(Work to complete): Nothing more is wanted than an exact repeat of the data below.

(Stored records)

◇ ◇ ◇

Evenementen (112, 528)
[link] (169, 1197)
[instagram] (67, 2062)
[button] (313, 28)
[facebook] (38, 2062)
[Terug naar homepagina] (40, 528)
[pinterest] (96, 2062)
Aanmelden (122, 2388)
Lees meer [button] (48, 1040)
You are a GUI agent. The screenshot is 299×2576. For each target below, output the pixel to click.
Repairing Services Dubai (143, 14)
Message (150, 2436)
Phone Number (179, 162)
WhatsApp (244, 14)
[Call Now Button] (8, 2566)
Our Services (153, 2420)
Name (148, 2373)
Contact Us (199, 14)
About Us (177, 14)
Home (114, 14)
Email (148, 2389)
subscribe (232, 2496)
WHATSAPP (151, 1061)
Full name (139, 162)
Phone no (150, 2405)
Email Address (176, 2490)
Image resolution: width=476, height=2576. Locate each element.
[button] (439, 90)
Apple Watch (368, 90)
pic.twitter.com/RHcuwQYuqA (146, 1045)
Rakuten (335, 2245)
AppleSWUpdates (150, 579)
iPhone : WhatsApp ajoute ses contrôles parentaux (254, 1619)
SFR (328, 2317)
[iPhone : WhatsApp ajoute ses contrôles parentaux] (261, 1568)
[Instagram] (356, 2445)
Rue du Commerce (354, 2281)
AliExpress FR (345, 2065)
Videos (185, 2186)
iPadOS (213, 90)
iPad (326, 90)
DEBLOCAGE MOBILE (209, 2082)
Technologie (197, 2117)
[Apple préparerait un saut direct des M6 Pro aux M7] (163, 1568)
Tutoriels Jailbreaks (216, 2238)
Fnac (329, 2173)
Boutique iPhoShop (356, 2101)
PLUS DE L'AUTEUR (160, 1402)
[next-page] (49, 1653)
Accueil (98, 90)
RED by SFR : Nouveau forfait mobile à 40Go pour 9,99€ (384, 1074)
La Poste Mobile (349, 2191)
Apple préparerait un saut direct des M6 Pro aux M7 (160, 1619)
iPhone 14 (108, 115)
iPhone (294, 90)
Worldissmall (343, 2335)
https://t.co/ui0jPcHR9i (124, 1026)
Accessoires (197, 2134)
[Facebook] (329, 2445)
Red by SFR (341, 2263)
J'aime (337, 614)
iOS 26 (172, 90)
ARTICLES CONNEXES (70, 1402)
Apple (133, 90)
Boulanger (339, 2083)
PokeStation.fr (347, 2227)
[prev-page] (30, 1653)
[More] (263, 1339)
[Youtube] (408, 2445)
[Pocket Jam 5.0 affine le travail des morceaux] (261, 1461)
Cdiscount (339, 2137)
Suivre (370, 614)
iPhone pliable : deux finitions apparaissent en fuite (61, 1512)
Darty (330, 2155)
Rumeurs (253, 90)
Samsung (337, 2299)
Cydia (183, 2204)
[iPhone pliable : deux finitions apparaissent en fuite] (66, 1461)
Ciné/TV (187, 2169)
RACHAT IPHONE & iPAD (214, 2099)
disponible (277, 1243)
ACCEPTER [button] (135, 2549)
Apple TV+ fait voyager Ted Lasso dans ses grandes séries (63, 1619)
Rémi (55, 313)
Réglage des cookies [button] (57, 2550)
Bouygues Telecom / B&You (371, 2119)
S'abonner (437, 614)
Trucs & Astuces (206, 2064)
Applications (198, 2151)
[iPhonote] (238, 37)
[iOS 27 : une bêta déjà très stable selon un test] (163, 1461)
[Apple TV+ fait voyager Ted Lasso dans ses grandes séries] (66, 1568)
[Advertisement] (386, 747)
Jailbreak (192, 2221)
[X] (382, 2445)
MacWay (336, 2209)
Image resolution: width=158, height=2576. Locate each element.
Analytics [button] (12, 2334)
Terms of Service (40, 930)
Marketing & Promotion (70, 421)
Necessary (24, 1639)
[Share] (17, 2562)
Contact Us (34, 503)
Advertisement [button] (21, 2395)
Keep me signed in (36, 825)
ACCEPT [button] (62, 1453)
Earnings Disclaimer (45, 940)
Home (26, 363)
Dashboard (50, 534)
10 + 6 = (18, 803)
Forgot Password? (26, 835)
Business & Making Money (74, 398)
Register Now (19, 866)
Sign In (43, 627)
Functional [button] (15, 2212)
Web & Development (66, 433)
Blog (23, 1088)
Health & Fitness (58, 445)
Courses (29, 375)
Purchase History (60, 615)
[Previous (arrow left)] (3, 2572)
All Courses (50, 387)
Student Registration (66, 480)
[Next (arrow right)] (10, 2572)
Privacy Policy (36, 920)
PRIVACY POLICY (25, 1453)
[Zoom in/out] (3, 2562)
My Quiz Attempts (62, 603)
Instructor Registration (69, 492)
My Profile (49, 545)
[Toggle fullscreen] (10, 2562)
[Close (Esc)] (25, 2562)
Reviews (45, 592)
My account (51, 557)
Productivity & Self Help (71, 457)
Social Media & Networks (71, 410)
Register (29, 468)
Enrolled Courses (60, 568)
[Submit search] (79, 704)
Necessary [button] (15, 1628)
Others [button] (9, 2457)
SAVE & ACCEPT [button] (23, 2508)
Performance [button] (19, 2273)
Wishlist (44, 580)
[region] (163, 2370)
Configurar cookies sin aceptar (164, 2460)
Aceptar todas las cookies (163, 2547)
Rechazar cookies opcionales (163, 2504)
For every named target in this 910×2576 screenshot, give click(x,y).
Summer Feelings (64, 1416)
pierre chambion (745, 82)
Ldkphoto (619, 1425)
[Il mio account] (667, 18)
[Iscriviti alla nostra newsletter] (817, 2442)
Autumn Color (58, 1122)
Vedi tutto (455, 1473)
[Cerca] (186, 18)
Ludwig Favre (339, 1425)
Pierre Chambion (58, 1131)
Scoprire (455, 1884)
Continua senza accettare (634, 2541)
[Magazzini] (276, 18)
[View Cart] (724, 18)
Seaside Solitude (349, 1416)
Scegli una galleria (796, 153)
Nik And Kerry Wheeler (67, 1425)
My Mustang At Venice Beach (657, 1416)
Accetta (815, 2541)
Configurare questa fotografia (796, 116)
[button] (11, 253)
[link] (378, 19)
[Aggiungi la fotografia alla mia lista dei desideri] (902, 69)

◇ ◇ ◇

(Answer space):
Evenementen (112, 528)
[link] (169, 1197)
[instagram] (67, 2062)
[button] (313, 28)
[facebook] (38, 2062)
[Terug naar homepagina] (40, 528)
[pinterest] (96, 2062)
Aanmelden (122, 2388)
Lees meer [button] (48, 1040)
You are a GUI agent. The screenshot is 299×2576. For each target below, output the pixel to click.
Repairing Services Dubai (143, 14)
Message (150, 2436)
Phone Number (179, 162)
WhatsApp (244, 14)
[Call Now Button] (8, 2566)
Our Services (153, 2420)
Name (148, 2373)
Contact Us (199, 14)
About Us (177, 14)
Home (114, 14)
Email (148, 2389)
subscribe (232, 2496)
WHATSAPP (151, 1061)
Full name (139, 162)
Phone no (150, 2405)
Email Address (176, 2490)
Image resolution: width=476, height=2576. Locate each element.
[button] (439, 90)
Apple Watch (368, 90)
pic.twitter.com/RHcuwQYuqA (146, 1045)
Rakuten (335, 2245)
AppleSWUpdates (150, 579)
iPhone : WhatsApp ajoute ses contrôles parentaux (254, 1619)
SFR (328, 2317)
[iPhone : WhatsApp ajoute ses contrôles parentaux] (261, 1568)
[Instagram] (356, 2445)
Rue du Commerce (354, 2281)
AliExpress FR (345, 2065)
Videos (185, 2186)
iPadOS (213, 90)
iPad (326, 90)
DEBLOCAGE MOBILE (209, 2082)
Technologie (197, 2117)
[Apple préparerait un saut direct des M6 Pro aux M7] (163, 1568)
Tutoriels Jailbreaks (216, 2238)
Fnac (329, 2173)
Boutique iPhoShop (356, 2101)
PLUS DE L'AUTEUR (160, 1402)
[next-page] (49, 1653)
Accueil (98, 90)
RED by SFR : Nouveau forfait mobile à 40Go pour 9,99€ (384, 1074)
La Poste Mobile (349, 2191)
Apple préparerait un saut direct des M6 Pro aux M7 (160, 1619)
iPhone 14 (108, 115)
iPhone (294, 90)
Worldissmall (343, 2335)
https://t.co/ui0jPcHR9i (124, 1026)
Accessoires (197, 2134)
[Facebook] (329, 2445)
Red by SFR (341, 2263)
J'aime (337, 614)
iOS 26 (172, 90)
ARTICLES CONNEXES (70, 1402)
Apple (133, 90)
Boulanger (339, 2083)
PokeStation.fr (347, 2227)
[prev-page] (30, 1653)
[More] (263, 1339)
[Youtube] (408, 2445)
[Pocket Jam 5.0 affine le travail des morceaux] (261, 1461)
Cdiscount (339, 2137)
Suivre (370, 614)
iPhone pliable : deux finitions apparaissent en fuite (61, 1512)
Darty (330, 2155)
Rumeurs (253, 90)
Samsung (337, 2299)
Cydia (183, 2204)
[iPhone pliable : deux finitions apparaissent en fuite] (66, 1461)
Ciné/TV (187, 2169)
RACHAT IPHONE & iPAD (214, 2099)
disponible (277, 1243)
ACCEPTER [button] (135, 2549)
Apple TV+ fait voyager Ted Lasso dans ses grandes séries (63, 1619)
Rémi (55, 313)
Réglage des cookies [button] (57, 2550)
Bouygues Telecom / B&You (371, 2119)
S'abonner (437, 614)
Trucs & Astuces (206, 2064)
Applications (198, 2151)
[iPhonote] (238, 37)
[iOS 27 : une bêta déjà très stable selon un test] (163, 1461)
[Apple TV+ fait voyager Ted Lasso dans ses grandes séries] (66, 1568)
[Advertisement] (386, 747)
Jailbreak (192, 2221)
[X] (382, 2445)
MacWay (336, 2209)
Image resolution: width=158, height=2576. Locate each element.
Analytics [button] (12, 2334)
Terms of Service (40, 930)
Marketing & Promotion (70, 421)
Necessary (24, 1639)
[Share] (17, 2562)
Contact Us (34, 503)
Advertisement [button] (21, 2395)
Keep me signed in (36, 825)
ACCEPT [button] (62, 1453)
Earnings Disclaimer (45, 940)
Home (26, 363)
Dashboard (50, 534)
10 + 6 = (18, 803)
Forgot Password? (26, 835)
Business & Making Money (74, 398)
Register Now (19, 866)
Sign In (43, 627)
Functional [button] (15, 2212)
Web & Development (66, 433)
Blog (23, 1088)
Health & Fitness (58, 445)
Courses (29, 375)
Purchase History (60, 615)
[Previous (arrow left)] (3, 2572)
All Courses (50, 387)
Student Registration (66, 480)
[Next (arrow right)] (10, 2572)
Privacy Policy (36, 920)
PRIVACY POLICY (25, 1453)
[Zoom in/out] (3, 2562)
My Quiz Attempts (62, 603)
Instructor Registration (69, 492)
My Profile (49, 545)
[Toggle fullscreen] (10, 2562)
[Close (Esc)] (25, 2562)
Reviews (45, 592)
My account (51, 557)
Productivity & Self Help (71, 457)
Social Media & Networks (71, 410)
Register (29, 468)
Enrolled Courses (60, 568)
[Submit search] (79, 704)
Necessary [button] (15, 1628)
Others [button] (9, 2457)
SAVE & ACCEPT [button] (23, 2508)
Performance [button] (19, 2273)
Wishlist (44, 580)
[region] (163, 2370)
Configurar cookies sin aceptar (164, 2460)
Aceptar todas las cookies (163, 2547)
Rechazar cookies opcionales (163, 2504)
For every named target in this 910×2576 screenshot, give click(x,y).
Summer Feelings (64, 1416)
pierre chambion (745, 82)
Ldkphoto (619, 1425)
[Il mio account] (667, 18)
[Iscriviti alla nostra newsletter] (817, 2442)
Autumn Color (58, 1122)
Vedi tutto (455, 1473)
[Cerca] (186, 18)
Ludwig Favre (339, 1425)
Pierre Chambion (58, 1131)
Scoprire (455, 1884)
Continua senza accettare (634, 2541)
[Magazzini] (276, 18)
[View Cart] (724, 18)
Seaside Solitude (349, 1416)
Scegli una galleria (796, 153)
Nik And Kerry Wheeler (67, 1425)
My Mustang At Venice Beach (657, 1416)
Accetta (815, 2541)
Configurare questa fotografia (796, 116)
[button] (11, 253)
[link] (378, 19)
[Aggiungi la fotografia alla mia lista dei desideri] (902, 69)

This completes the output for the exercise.